> _Goal of the exercise_:
Counting with case-sensitive matching, how many lines in the listing below contain the string "what"? Reply with the number alone.

> _Supplied entries_:

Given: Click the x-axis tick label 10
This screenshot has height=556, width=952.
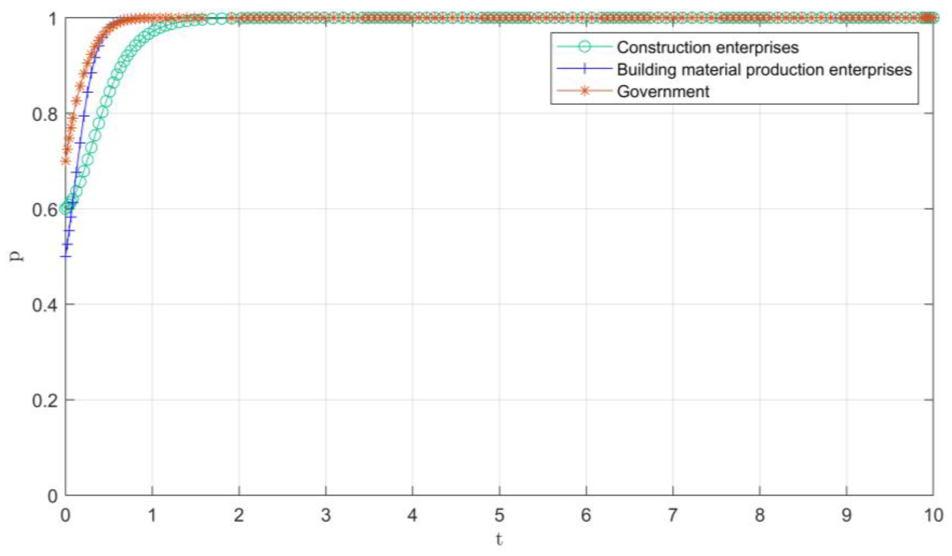Looking at the screenshot, I should 933,515.
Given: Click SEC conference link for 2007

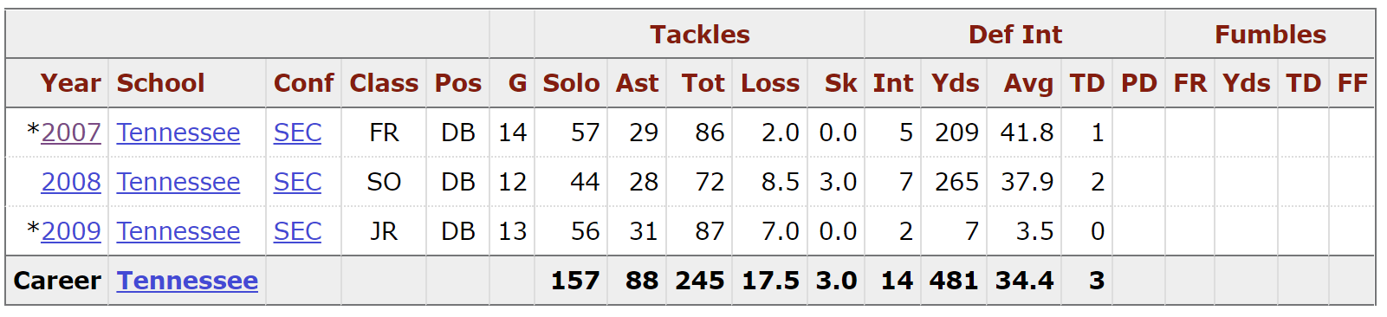Looking at the screenshot, I should 297,133.
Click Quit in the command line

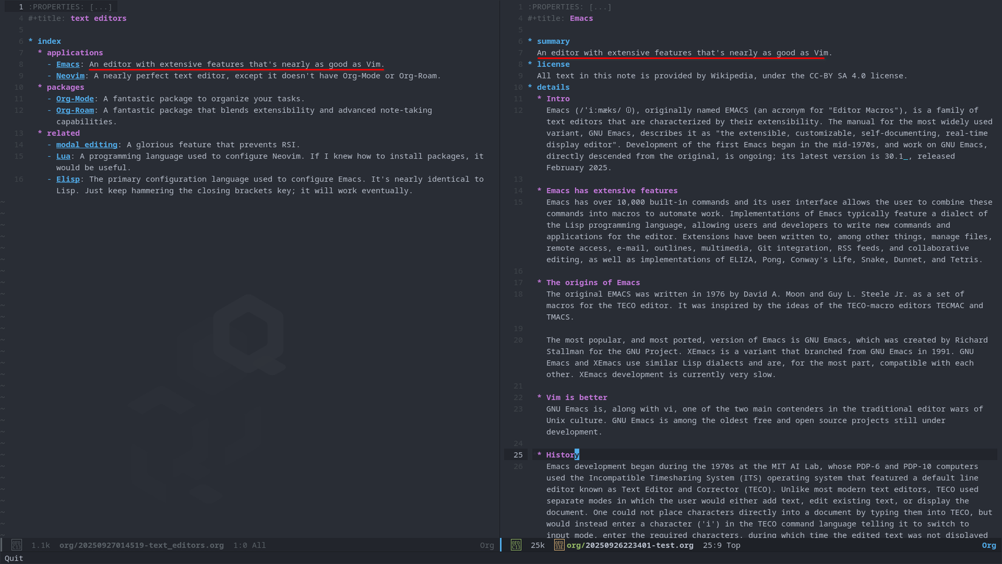point(13,558)
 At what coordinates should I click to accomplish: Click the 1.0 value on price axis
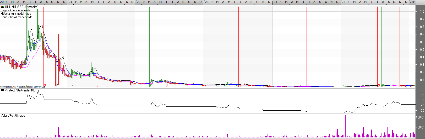coord(422,12)
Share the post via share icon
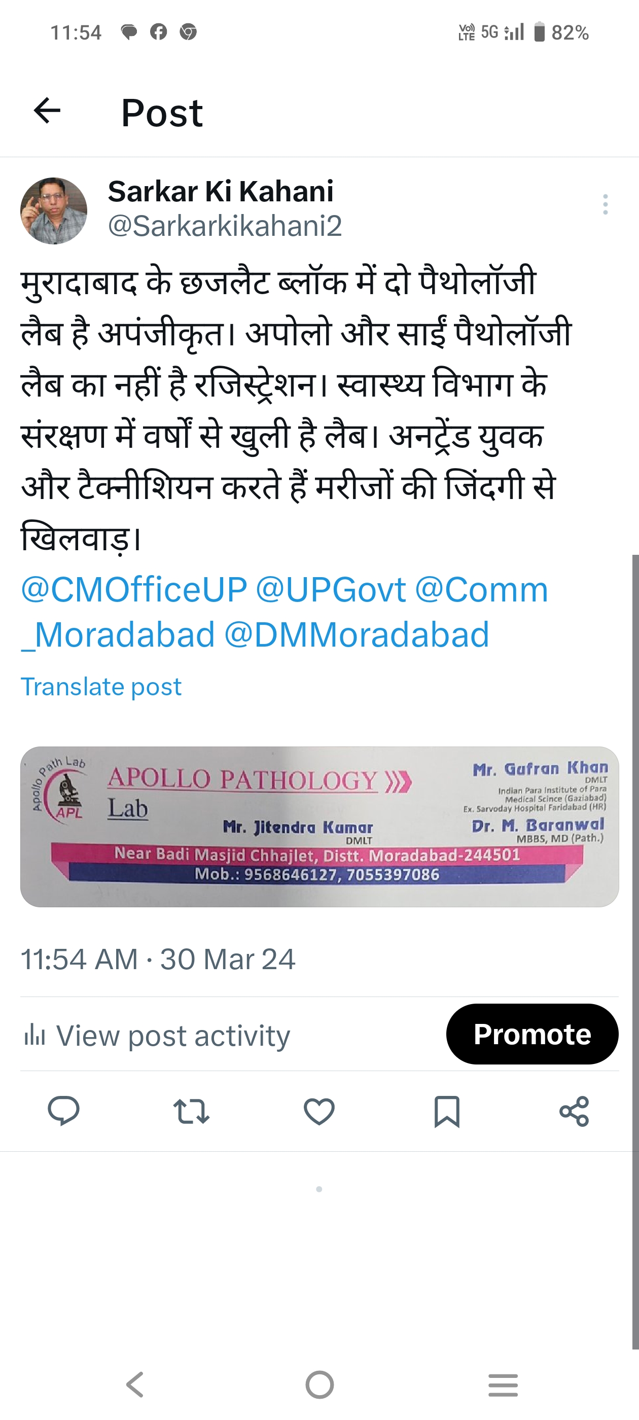The height and width of the screenshot is (1420, 639). pyautogui.click(x=574, y=1111)
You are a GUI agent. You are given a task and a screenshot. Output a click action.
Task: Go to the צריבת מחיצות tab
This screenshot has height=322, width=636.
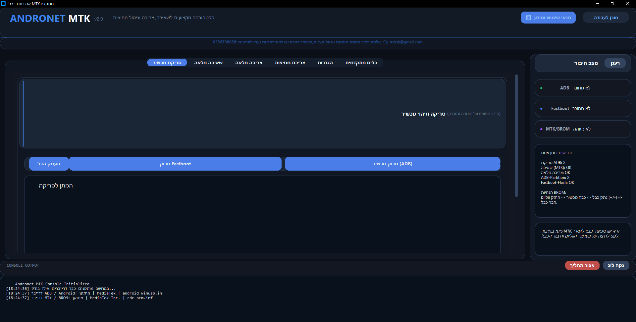click(x=290, y=63)
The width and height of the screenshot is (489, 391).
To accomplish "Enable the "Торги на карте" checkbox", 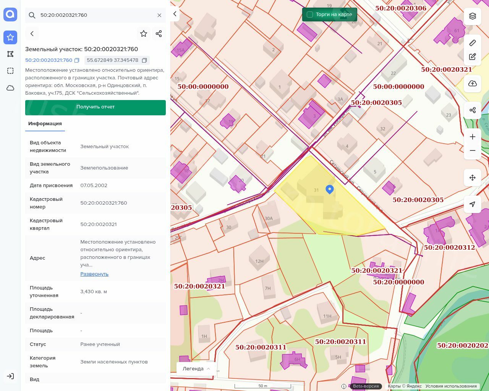I will [x=310, y=15].
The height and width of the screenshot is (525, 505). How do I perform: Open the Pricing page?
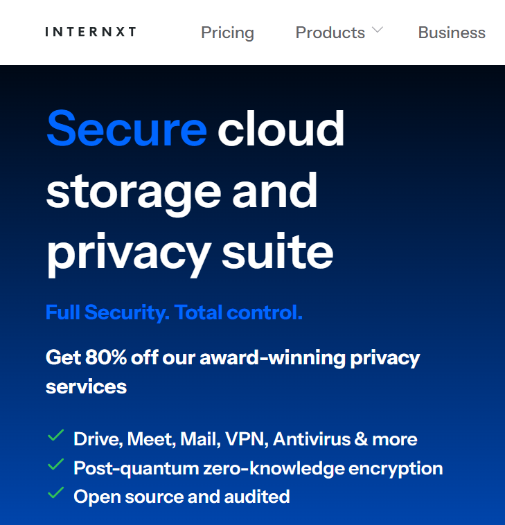227,33
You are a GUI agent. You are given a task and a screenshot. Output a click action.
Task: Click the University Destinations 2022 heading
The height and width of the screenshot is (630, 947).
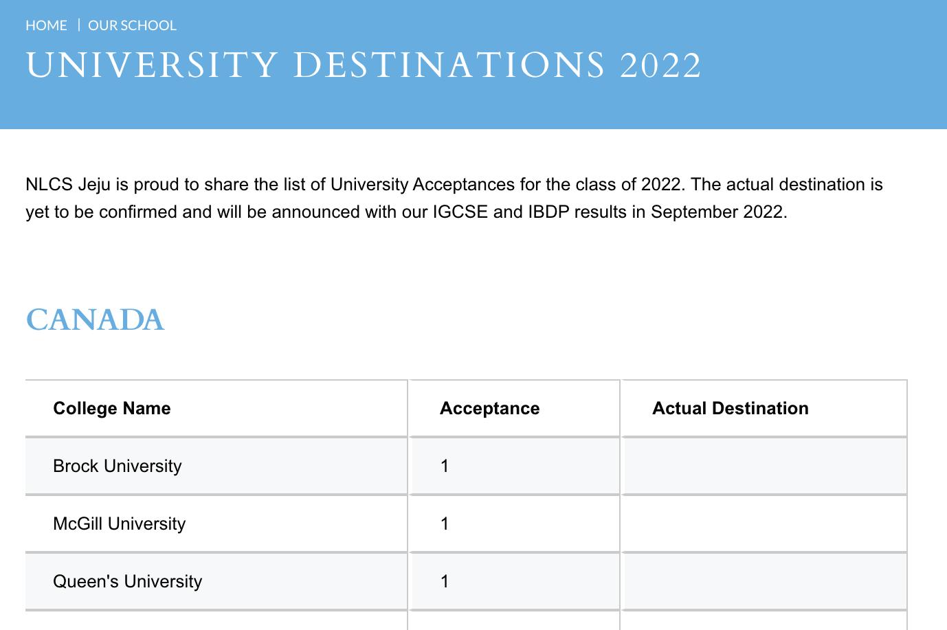point(364,66)
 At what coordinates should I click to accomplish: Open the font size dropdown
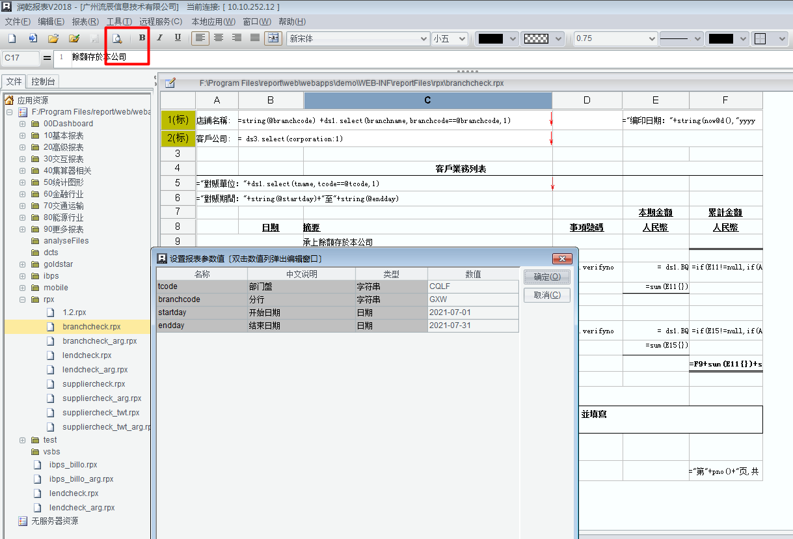(x=462, y=38)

> _Reply to the task_:
2